=== EXTRACTED TEXT ===
More than a few women who have had problems with their fathers can trace the beginnings back to the onset of puberty. Many women, like Jeanette, complain that after they become teenagers their fathers discouraged hugging, kissing or sharing confidences by being unresponsive or even becoming mean and overtly strict with them. Often, a talk-to-your-mother attitude prevailed when the subject of sex or how to deal with boys came up.


Fathers and daughters are, after all, male and female; and sometimes fathers are reminded of their once-youthful wives, in their blossoming daughters. This is natural, but many fathers can’t put such sexually motivated feelings in proper perspective, so they overreact by withholding all affection – as if they don’t trust themselves with it. Sometimes they turn their feelings – which may involve guilt – into gruff avoidance. And sometimes they become tyrannical, restricting their daughters’ social life or subjecting them to harsh physical “punishment.”


Teenagers are, after all, still children in many ways and usually don’t have enough life experience to analyze such complex behavior from a parent – to them it feels simply like rejection and gets translated into feelings of unworthiness. Some of us, on the other hand, are lucky enough to have parents who are comfortable with their sexuality and who feel free to express their affection for each other in front of us. Such emotionally mature fathers help us feel more secure about ourselves in turn. This is because we can identify with the person receiving such affection – our mothers.


What has all this got to do with the here and now? Probably a lot: Many of us move through our adult lives allowing a childhood relationship to trap us in behavior that may not be beneficial to us as adults. We act out old scripts, really living in the past. We may find ourselves always gravitating to men who fit a pattern that has little to do with what we want as women but who instead play roles unfulfilled from our childhood. If our fathers treated us negatively, we may find ourselves inexplicably seeking out men who do the same. Or on the contrary, we may demand “perfect,” treatment from our mates.
=== DATA SHOWN ===
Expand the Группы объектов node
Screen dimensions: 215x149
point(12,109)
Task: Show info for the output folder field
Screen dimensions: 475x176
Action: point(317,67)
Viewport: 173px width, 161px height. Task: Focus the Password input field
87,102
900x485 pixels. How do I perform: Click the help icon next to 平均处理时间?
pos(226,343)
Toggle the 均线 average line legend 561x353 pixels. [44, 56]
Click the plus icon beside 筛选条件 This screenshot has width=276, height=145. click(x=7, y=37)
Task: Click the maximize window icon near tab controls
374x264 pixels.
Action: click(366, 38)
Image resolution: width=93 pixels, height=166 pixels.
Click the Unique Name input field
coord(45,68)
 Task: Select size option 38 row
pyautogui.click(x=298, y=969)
===
=== DATA SHOWN ===
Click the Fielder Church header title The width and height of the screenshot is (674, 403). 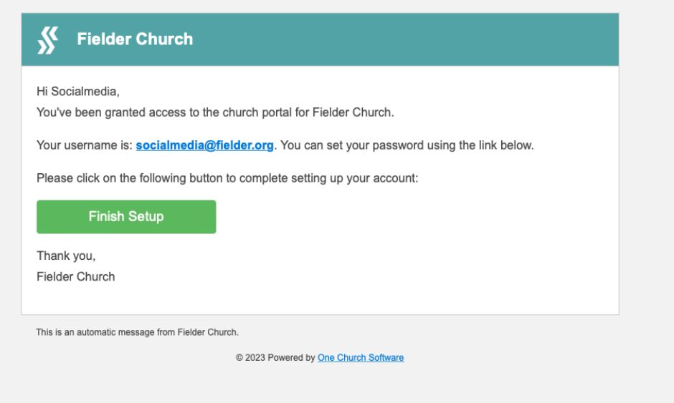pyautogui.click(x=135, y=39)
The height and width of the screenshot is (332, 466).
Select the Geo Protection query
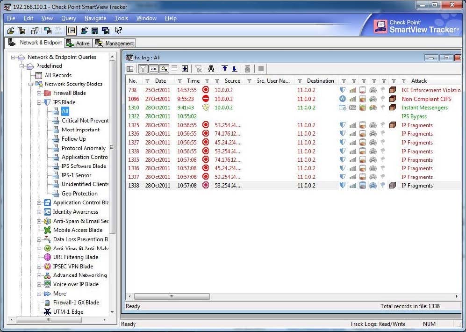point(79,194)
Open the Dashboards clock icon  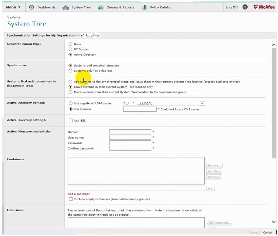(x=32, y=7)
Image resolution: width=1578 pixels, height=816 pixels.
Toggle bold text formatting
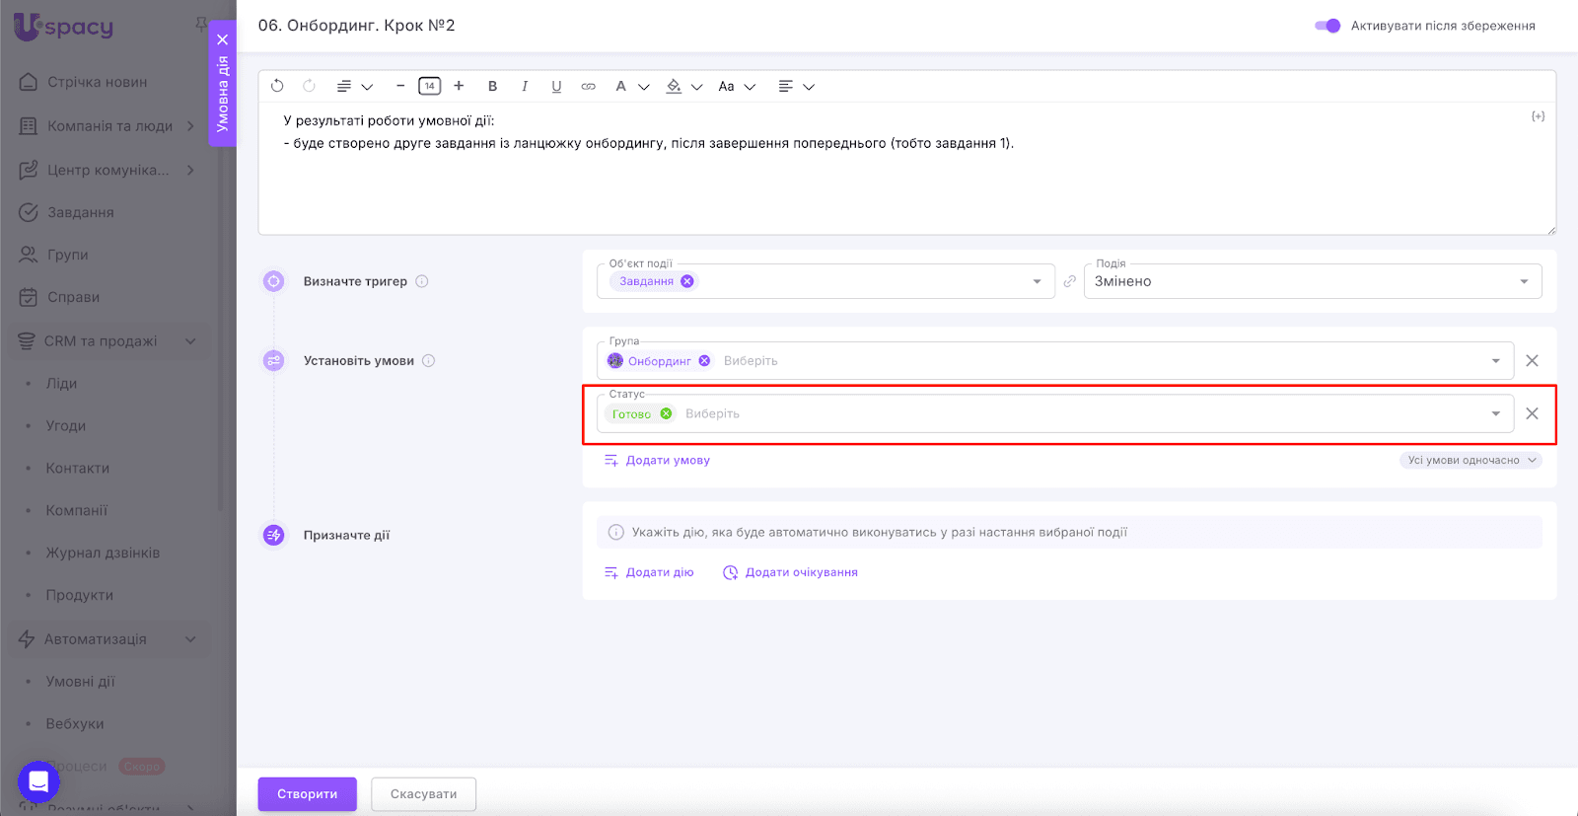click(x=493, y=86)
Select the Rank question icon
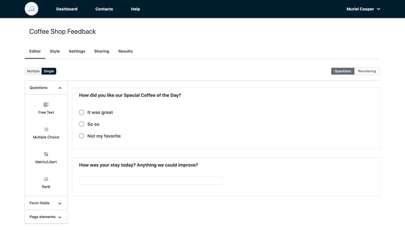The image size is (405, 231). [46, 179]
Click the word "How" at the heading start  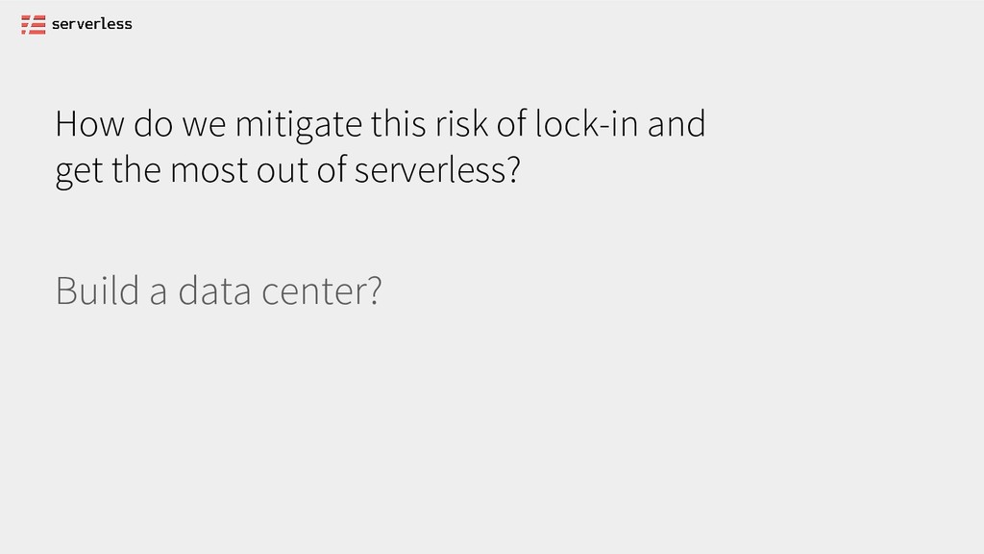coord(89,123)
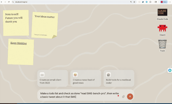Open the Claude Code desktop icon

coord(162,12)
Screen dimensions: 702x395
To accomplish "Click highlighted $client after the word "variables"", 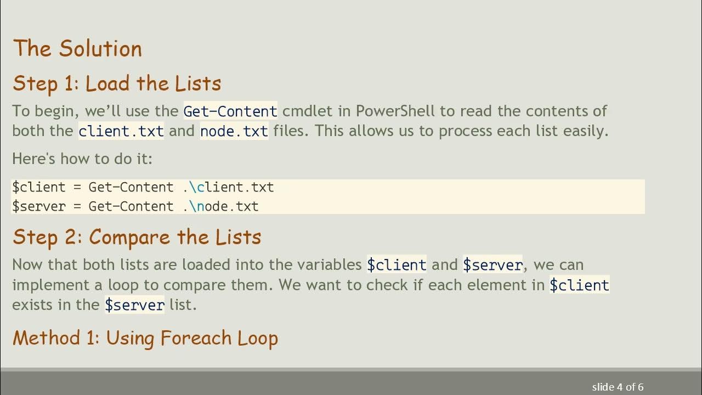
===
• TASK GOAL:
Please answer these questions from the text on fathers and daughters:
1. What attitude often prevailed when the subject of sex or how to deal with boys came up?
2. With whom can we identify when an emotionally mature father shows affection?
3. If our fathers treated us negatively, what may we find ourselves doing as adults?
You won't need the entries for this.

• ANSWER SECTION:
1. A talk-to-your-mother attitude.
2. The person receiving the affection, our mothers.
3. Inexplicably seeking out men who do the same.